++++ Teks

2.      Hadits-hadits diatas menunjukan bahwa jabat tangan disunahkan ketika bertemu. Tapi hal ini tidak menafikan bolehnya jabat tangan ketika hendak berpisah  karena adanya dlil-dalil yang menerangkan  hal tersebut. Hal ini diterangkan oleh syaikh Albani Dalam As Sahihah nomor 16,    “perkataan  sebagian mereka bahwa jabat tangan ketika akan berpisah merupakan kebid’ahan adalah tidak benar. Ya, sesungguhnya  orang yang berpijak pada hadits-hadits yang datang pada masalah  jabat tangan ketika bertemu  mendapatinya lebih banyak  dan lebih kuat darpada hadits-hadits yang datang pada masalah jabat tangan ketika berpisah. Dan orang-orang yang faqih akan menarik kesimpulan bahwa jabat tangan ketika berpisah kedudukannya dalam syariat ketika sedang bertemu. Yang pertama adalah sunnah yang kedua adalah mustahabah. Adapun dikatan bid’ah maka hal itu tidak benar karena dalil-dalil yang telah kami sebutkan.”

++++++++

= Tugas 1 =
Terjemahkan kalimat ini dari teks tentang jabat tangan ke dalam bahasa Inggris: "Hadits-hadits diatas menunjukan bahwa jabat tangan disunahkan ketika bertemu."
= Tugas 2 =
Dalam teks tentang jabat tangan, di kitab apa dan pada nomor berapa syaikh Albani menerangkan soal jabat tangan ketika berpisah?
= Tugas 3 =
Lanjutkan teks tentang hukum jabat tangan mulai dari kalimat terakhirnya.

++++ Data yang Ditampilkan

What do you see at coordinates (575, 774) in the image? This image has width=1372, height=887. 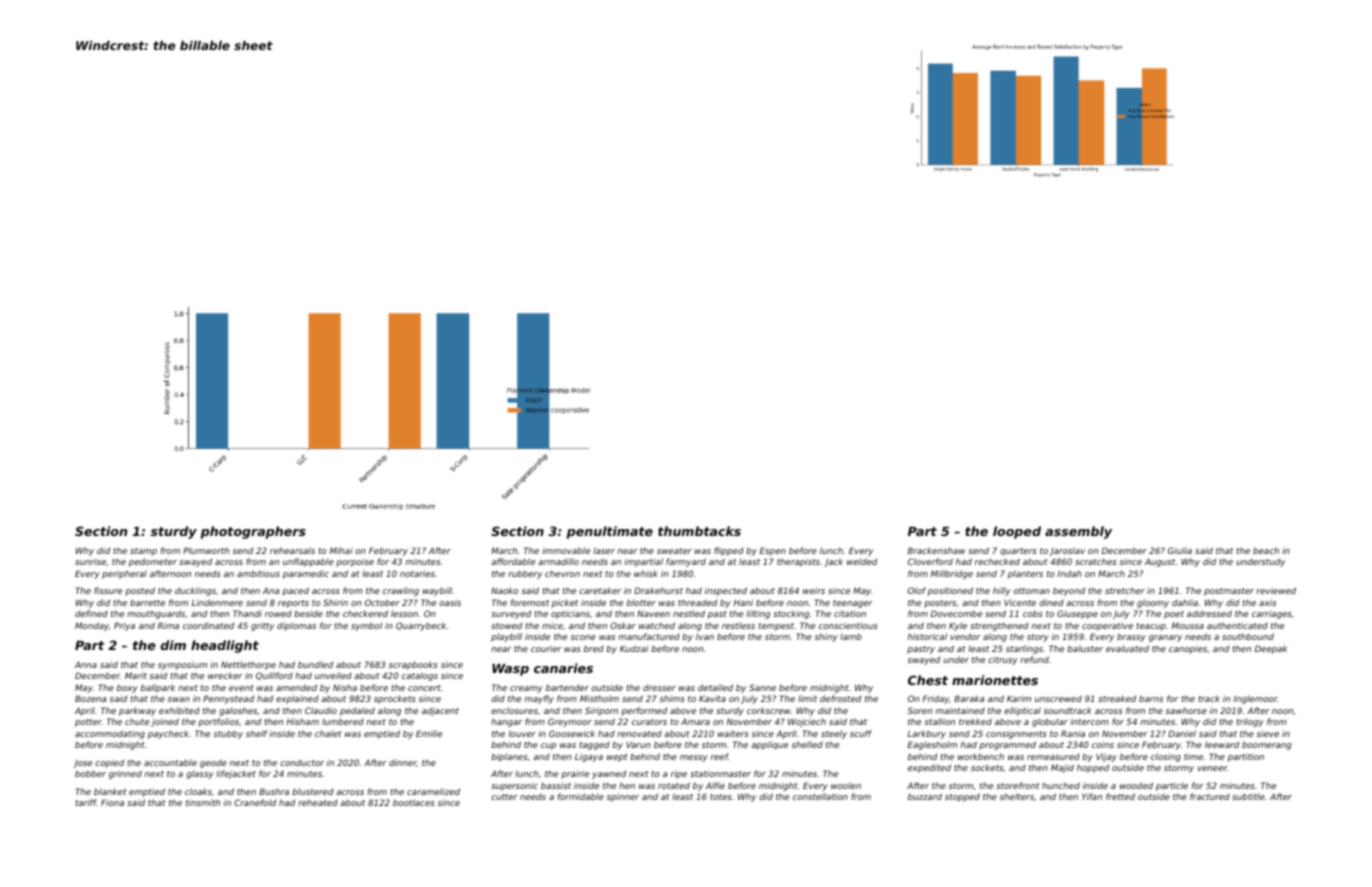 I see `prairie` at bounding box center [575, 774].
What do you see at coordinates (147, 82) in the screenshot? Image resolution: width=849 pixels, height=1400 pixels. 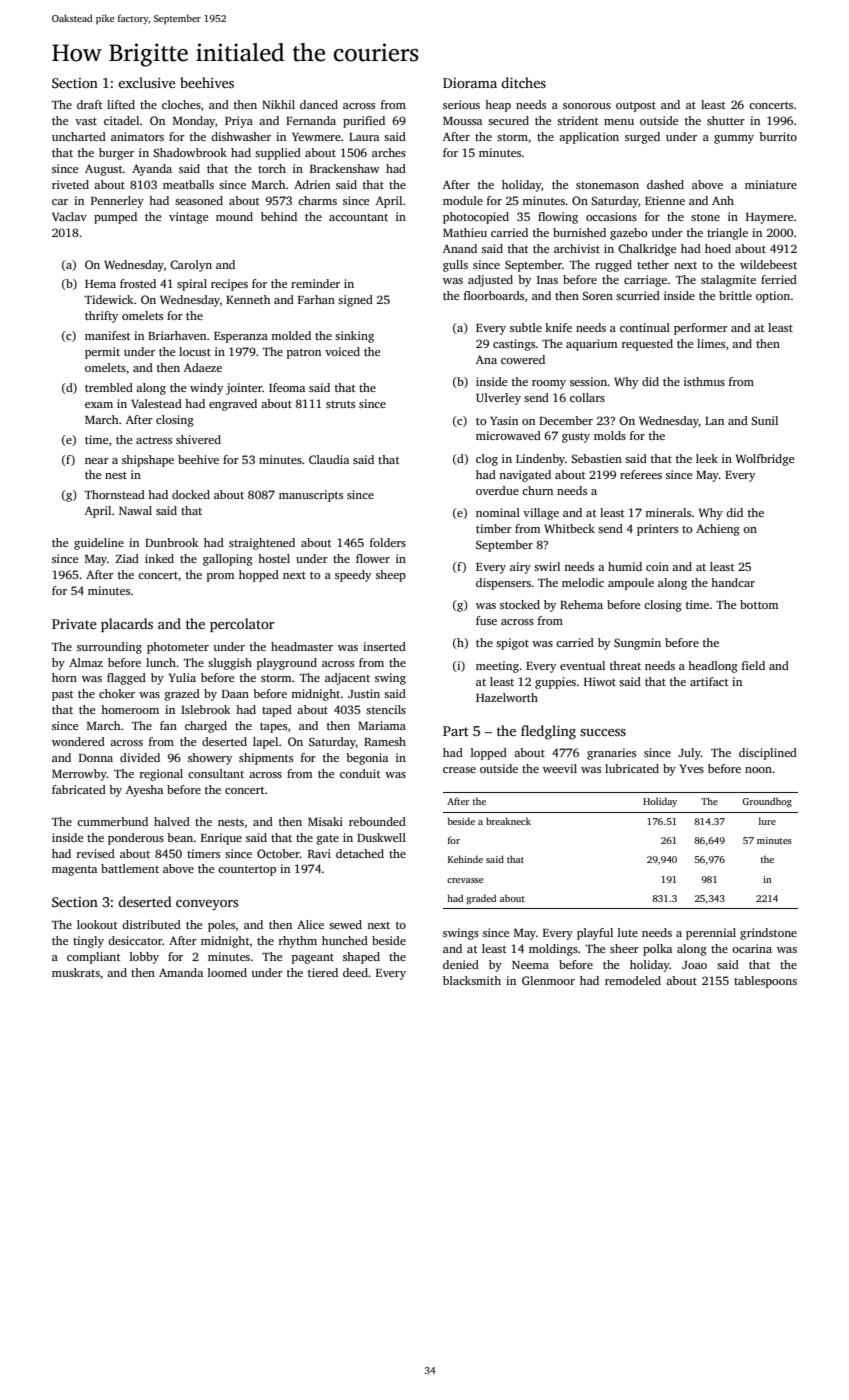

++++++++

= Jawaban 1 =
The hadiths above show that shaking hands is recommended when meeting.

= Jawaban 2 =
Dalam As Sahihah nomor 16.

= Jawaban 3 =
3.      Kita harus membedakan antara jabat tangan yang sunah dengan jabat tangan yan g haram, sekalipun pada asalnya jabat tangan itu disyariatkan.
4.      Anjuran atau istihbabnya seorang yang alim terhadap suatu amalan  yang tidak didasari dalil termasuk sebab munculnya bid’ah

Demikian pembahasan yang dapat kami nukil dari beberapa kitab ulam salaf dalam masalah ini. Semoga tulisan ini memberikan manfaat bagi kita semua. Dan kita senantiasa berdo’a kepada Allah agar menunjuki kita ke jalan-Nya yang lurus dalam semua amalan kita. Amiiiinn... (ยต)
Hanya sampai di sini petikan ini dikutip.